Case Study #2 - The GM: Now, on the flip side, you can also disrupt an economy from a General Manager's standpoint. Imagine you are having 500 new citizens per day. When you were new (if you were introduced in the V1 Job System), you went to "Job Market", found the highest paying job for 0 skill, and took it. It didn't matter where it was.
Now, imagine you took a job that promised you 1000 [Insert Local Currency Here] per day at 0 Skill. Wouldn't you take it?

Unless you're being naive, yes you would. It wouldn't matter what you're job was called. It could be titled NewbKillingFactory or Kaiserlich Industries, it wouldn't matter.
But none of them pay enough for food, and most of the time will not have enough money to pay those salaries. Based on the new 3 Day Rule, the citizens will quit playing because they cannot get involved for 3 days. This has been found as the best way to ruin a babyboom.
Suggestion: A Company should not be allowed to list more jobs than it can afford to pay for in one day's time. Let's fix the flaw, before we lose too many.
Dish

This was actually pretty good. 8/10.
Also, 3 day rule doesn't count if the worker can't work. King Foods (UK) has been doing a nice variation though.
I believe the tactic King Foods uses is opening jobs for newbs, being Q5 and not paying enough for the proper Q level of food, if I recall. As long as there's an open battle, a newb can get around that, but overall if it's your first day you probably don't see that.
I was under the impression the 3 day Rule was valid if they didn't have enough RM's, but they could quit if they couldnt pay salary, but I could be wrong. It's been a long time since I needed to quit that far in advance. Thanks for the correction.
tl;dr voted anyways
Good article!
New citizens can't fight until they reach level 5 (=25 XP), which takes more than 3 days. Of course, working for at least 3 days in a Q5 company will mean they won't have enough wellness to fight.
oooo pretty pictures
The secret intelligence service approves of this.
(But don't tell anyone!)
On my first day I took a job a King Foods which has meant that until today I did not have enough wellness to fight. Thanks to the eUK forums I received some gifts of wellness and am now battle ready. I only wish that this article had been ready one my first day. Also I think that Old Plato in the top right hand corner should mention something about the 5 star companies not being 5 star as in "great to work for"
Voted, as usual .
good ideas!
Voted you s.o.b
Voted !
Nice work Dish. The KingFoods debacle is a classic example of this.
voted
Voted.
Important points. Although as mentioned above if a company runs out of dosh the worker can quit immediately which, as it's the culminating point, rather spoils the article's impact.
"It could be titled NewbKillingFactory or Kaiserlich Industries, it wouldn't matter."
Hear!
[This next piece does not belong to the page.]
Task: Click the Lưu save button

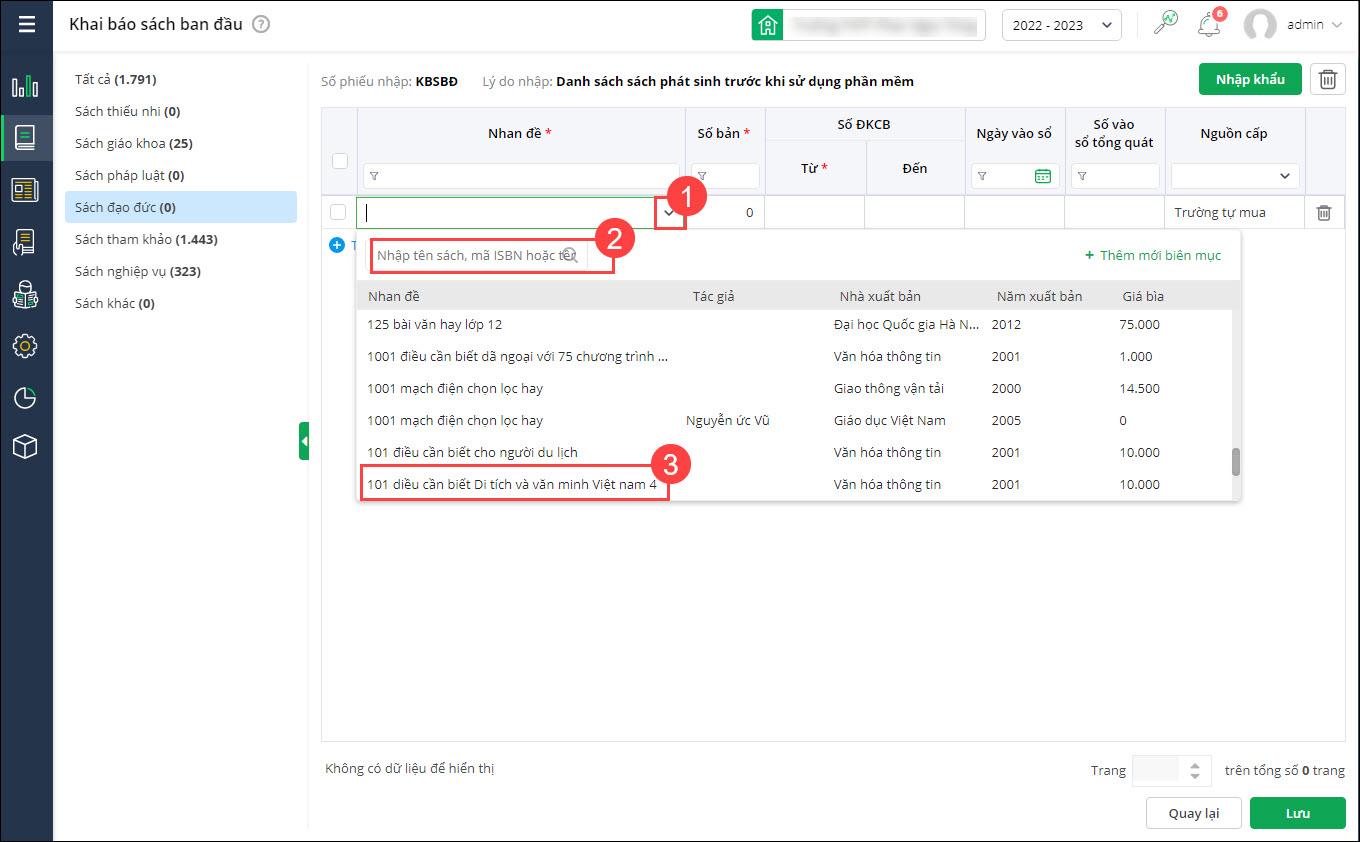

Hear!
wow thats a lot of usefull info thanks
King food wouldn't get away with it if newbies actually watched the tutorials... I know they're long and boring, but if as a new player you don't bother to learn about the game, you deserve to get screwed over for not knowing basics. Of course we'll all happily help that player back into the game, but the experience will be a valuable learning experience.
Boated anyway, we want productive workers, warn them about the perils of Q5!